6 Observations on Hospitals and ICD-10 Going Into 2013
Amanda Brenegan, principal at Cumberland Consulting Group, shares six observations she's seen regarding hospitals and ICD-10 as the calendar is set to flip to 2013.
1. Most hospitals are in a readiness assessment phase. In February 2011, the American Hospital Association surveyed its hospital members to see where the sector stood in its ICD-10 implementation. Roughly 41.8 percent of hospital respondents said they had completed an ICD-10 implementation plan, and Ms. Brenegan says more hospitals are landing in the stage of readiness assessment, right before implementation can begin. Usually, this means hospitals have taken measures to train physicians and staff, and they are taking the time to make their code sets more operational from ICD-9 to ICD-10.
2. Competing priorities make the ICD-10 implementation harder. Although HHS announced earlier this year that the ICD-10 implementation date would be delayed from Oct. 1, 2013, to Oct. 1, 2014 — giving hospitals an extra to year to prepare — the healthcare sector is still amidst a perfect storm of revenue cycle and technology projects.
Between meaningful use of electronic health records, telehealth implementation, enhanced security measures and others, hospitals are finding it difficult to juggle so many projects at once.
"Everyone has major initiatives on their plate. From a resource perspective, the ICD-10 transition requires a lot of resources, and you need some degree of knowledge and expertise from most areas of the organization," Ms. Brenegan says. "Staff members are already at capacity and challenged with other priorities and projects while also trying to deal with ICD-10."
3. Hospitals must prepare for ICD-10's impact on orthopedics and cardiology codes. As hospitals prepare for their ICD-10 transitions, they must identify codes and procedures that have high and low risks. This does not necessarily mean revenue cycle teams should be focusing solely on high-volume, high-paying codes and procedures. Instead, hospitals must conduct internal research.
Ms. Brenegan says based on talking with ICD-10 vendors and other market leaders, the transition from ICD-9 to ICD-10 may have a lot of impact on orthopedics and cardiology codes, especially on the procedure side. "However, on the outpatient side, it's not going to be as significant," Ms. Brenegan adds.
4. Clinical documentation improvement programs are a must. Ms. Brenegan is helping a large health system with its transition to ICD-10. She says the biggest piece of advice she can give a hospital or health system is to implement a CDI program.
"If you do [have a CDI program], go through an assessment phase to see where documentation gaps are today," Ms. Brenegan says. "It will enhance strategies that will produce quality documentation in today's ICD-9 world that will support ICD-10 coding."
5. Hospitals should teach concepts, not memorization. Training is one of the biggest components of ICD-10 preparation, but hospital executives and managers must have a grasp of the pertinent training lessons.

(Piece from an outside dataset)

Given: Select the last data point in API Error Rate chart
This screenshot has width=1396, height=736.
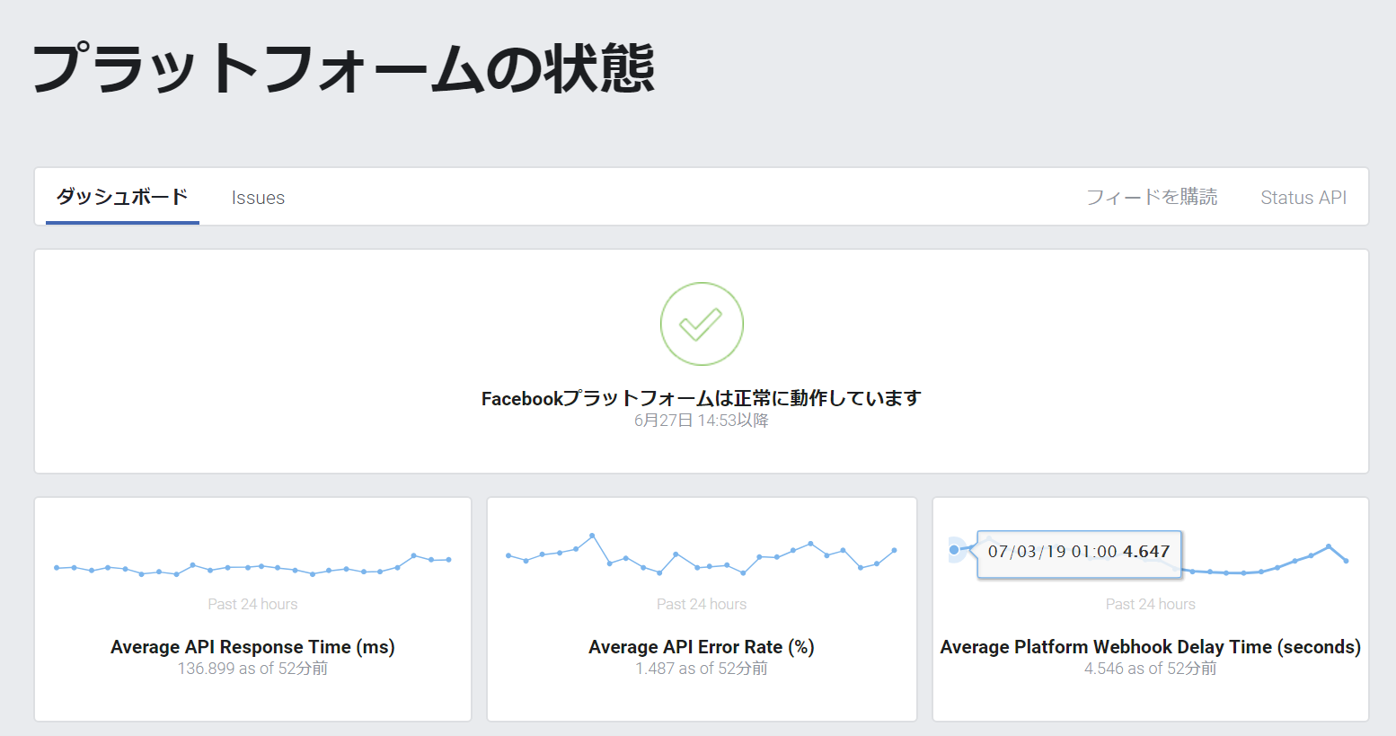Looking at the screenshot, I should (894, 550).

Ms. Brenegan said there's a misconception that physicians and other providers will have to memorize tens of thousands of new codes. Hospitals must focus on the concepts behind the ICD-10 codes and train providers on how to work those concepts into their documentation and coding behaviors. For example, hospitals should train physicians how to document a hip replacement case more specifically in the notes rather than worrying about the memorization of all orthopedics codes for that case.
6. It may be too early to look at ICD-11. The World Health Organization is set to formalize the ICD-11 structure in 2015, less than a year after ICD-10 will be live in the United States. Many have wondered if the entire U.S. healthcare industry should skip ICD-10 in favor of ICD-11, and while that macro-level debate goes on, Ms. Brenegan says hospitals should focus on what they can control.
"From talking to vendors that are market leaders and folks that are ICD-10-certified, ICD-11 is going to come out, and ICD-10 will provide that foundation for transition," Ms. Brenegan. "Focus on getting comfortable with ICD-10. ICD-11 will come. ICD-11 appears to be a more natural progression from ICD-10, but don't put the cart before the horse."